Chaque année, des centaines d’étudiants internationaux franchissent les frontières avec des rêves plein les sacs et des diplômes en ligne de mire. Pourtant, selon le mot qu’on emploie pour les désigner, leur image peut basculer d’un symbole de savoir à une figure de soupçon. 

Que ce soit dans un autre État de la sous-région ou ailleurs dans le monde, officiellement, ils sont appelés étudiants internationaux ou étudiants étrangers, des termes reconnus par les institutions universitaires et les organisations internationales comme l’UNESCO ou l’Organisation internationale pour les migrations (OIM). 

Pourtant, dans le débat public, notamment sur les réseaux sociaux, ces jeunes sont parfois assimilés à des migrants, un mot chargé d’images souvent négatives : précarité, errance, irrégularité. Un amalgame que dénonce régulièrement Dialogue Migration, qui rappelle que la migration recouvre des réalités multiples, allant du travail à la formation.

Selon l’UNESCO, la mobilité étudiante internationale constitue avant tout un levier de coopération académique et de développement des compétences. Elle repose sur des cadres légaux précis : visas d’études, conventions universitaires, accords bilatéraux. Rien à voir avec l’image du départ forcé ou de l’exil subi souvent associée au terme « migrant » dans l’opinion. 

Les mots façonnent l’intégration

Nommer, ce n’est jamais neutre. Le langage structure le regard social. Dire « migrant » là où il faut dire « étudiant international » ou « citoyen communautaire » pour des ressortissant de la CEDEAO, c’est déplacer le débat du droit vers la peur.

Les jeunes qui quittent le Niger pour étudier au Bénin, le Burkina Faso pour le Sénégal ou la Guinée pour le Ghana etc, ne sont pas en situation d’exil. Ils participent à ce que l’UNESCO définit comme la mobilité académique internationale, un levier majeur de coopération et de développement des compétences.

Les appeler « migrants », c’est importer dans les débats les peurs construites ailleurs. Des peurs largement nourries par les récits occidentaux sur la migration, analysés régulièrement par des médias comme Dialogue Migration.

Mieux, l’Afrique de l’Ouest n’est pas une frontière de crise. C’est un espace de circulation historique. 

Mal nommer, ce n’est pas seulement se tromper. C’est participer à la stigmatisation. C’est nourrir les amalgames. C’est préparer parfois le rejet.

Dans un continent africain où les universités accueillent de plus en plus d’étudiants venus de la sous-région, persister à employer des mots inappropriés revient à affaiblir un outil majeur d’intégration régionale.

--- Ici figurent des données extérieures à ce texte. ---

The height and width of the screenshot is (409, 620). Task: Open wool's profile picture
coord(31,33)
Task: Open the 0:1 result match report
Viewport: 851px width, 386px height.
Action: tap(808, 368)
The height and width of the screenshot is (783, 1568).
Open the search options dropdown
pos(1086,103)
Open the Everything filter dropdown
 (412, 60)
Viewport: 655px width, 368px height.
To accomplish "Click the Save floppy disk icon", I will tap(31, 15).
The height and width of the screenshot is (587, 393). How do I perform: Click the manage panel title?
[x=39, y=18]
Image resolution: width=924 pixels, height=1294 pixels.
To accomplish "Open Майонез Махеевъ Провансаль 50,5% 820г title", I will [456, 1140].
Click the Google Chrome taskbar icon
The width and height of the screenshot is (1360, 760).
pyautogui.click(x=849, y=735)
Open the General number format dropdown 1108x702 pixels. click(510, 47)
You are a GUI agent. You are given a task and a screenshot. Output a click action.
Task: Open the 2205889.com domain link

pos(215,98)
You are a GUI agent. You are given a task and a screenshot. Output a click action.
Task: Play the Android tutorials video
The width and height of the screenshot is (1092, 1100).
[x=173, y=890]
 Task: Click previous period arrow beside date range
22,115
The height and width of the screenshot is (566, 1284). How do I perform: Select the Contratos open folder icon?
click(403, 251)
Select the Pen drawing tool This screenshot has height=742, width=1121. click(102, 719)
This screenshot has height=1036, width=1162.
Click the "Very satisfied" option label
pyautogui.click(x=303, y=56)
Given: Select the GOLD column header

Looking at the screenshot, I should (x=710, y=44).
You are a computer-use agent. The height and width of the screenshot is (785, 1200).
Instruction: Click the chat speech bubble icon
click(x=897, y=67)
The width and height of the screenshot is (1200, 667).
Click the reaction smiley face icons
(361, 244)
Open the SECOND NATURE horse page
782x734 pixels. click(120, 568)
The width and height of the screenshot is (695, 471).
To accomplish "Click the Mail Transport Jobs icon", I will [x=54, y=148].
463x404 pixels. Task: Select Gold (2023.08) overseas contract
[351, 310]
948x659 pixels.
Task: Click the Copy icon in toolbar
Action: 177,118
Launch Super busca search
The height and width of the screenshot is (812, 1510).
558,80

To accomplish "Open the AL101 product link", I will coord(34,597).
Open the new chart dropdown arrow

Dire « étudiant étranger » ou « étudiant international », ce n’est pas édulcorer la réalité. C’est la décrire correctement.

Le débat sur la migration est légitime. Mais l’y mêler systématiquement, au mépris des faits, relève moins de l’analyse que de l’idéologie.

À force de tout confondre, on finit par perdre de vue l’essentiel : ces jeunes ne fuient pas, ils apprennent. Et apprendre ailleurs ne devrait jamais être un motif de suspicion.